K8IROS sneakers were designed to be performance-ready while also offering players and fans an alternative to traditional sneaker endorsement deals. Dinwiddie wore K8IROS models throughout NBA games, using the shoes as a platform to express personal messages, support causes, and showcase custom artwork.

His move toward independent sneaker development has been noted as part of a broader trend among athletes seeking more creative and financial autonomy within the sportswear industry.

In 2021, Dinwiddie partnered with Chinese sportswear brand 361°, becoming one of its leading global basketball ambassadors. Under this collaboration, Dinwiddie continued to develop and wear signature sneakers, with some models incorporating design DNA from his K8IROS line.
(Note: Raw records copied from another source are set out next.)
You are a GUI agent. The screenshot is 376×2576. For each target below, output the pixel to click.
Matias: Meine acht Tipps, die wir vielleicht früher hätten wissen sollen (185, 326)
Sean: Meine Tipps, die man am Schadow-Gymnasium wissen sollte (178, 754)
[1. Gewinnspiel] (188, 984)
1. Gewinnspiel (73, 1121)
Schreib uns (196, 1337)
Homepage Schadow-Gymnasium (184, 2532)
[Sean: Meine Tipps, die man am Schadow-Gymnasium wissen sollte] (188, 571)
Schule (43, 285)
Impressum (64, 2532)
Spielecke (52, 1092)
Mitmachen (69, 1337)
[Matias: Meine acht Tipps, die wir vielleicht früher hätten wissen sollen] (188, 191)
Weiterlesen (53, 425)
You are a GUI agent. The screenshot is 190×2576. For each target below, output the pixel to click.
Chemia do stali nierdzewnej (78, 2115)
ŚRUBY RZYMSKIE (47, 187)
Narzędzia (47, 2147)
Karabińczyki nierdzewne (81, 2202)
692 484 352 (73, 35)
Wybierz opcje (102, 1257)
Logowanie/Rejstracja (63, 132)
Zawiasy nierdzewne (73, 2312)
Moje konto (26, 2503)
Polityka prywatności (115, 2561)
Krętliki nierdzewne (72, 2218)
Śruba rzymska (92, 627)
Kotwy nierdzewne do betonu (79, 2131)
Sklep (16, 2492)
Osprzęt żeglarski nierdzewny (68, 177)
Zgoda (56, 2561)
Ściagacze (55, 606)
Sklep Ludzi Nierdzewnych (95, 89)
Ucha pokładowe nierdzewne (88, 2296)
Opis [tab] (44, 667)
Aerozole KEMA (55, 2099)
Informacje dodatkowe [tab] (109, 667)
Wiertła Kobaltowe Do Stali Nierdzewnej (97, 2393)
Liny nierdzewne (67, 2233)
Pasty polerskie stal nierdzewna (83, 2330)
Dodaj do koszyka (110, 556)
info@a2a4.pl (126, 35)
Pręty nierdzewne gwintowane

The partnership allowed him to maintain creative input while expanding the brand’s reach across international markets.

The collaboration with 361° represented Dinwiddie’s continued commitment to athlete empowerment and brand ownership, positioning him as both a professional basketball player and an active participant in the business of sports apparel.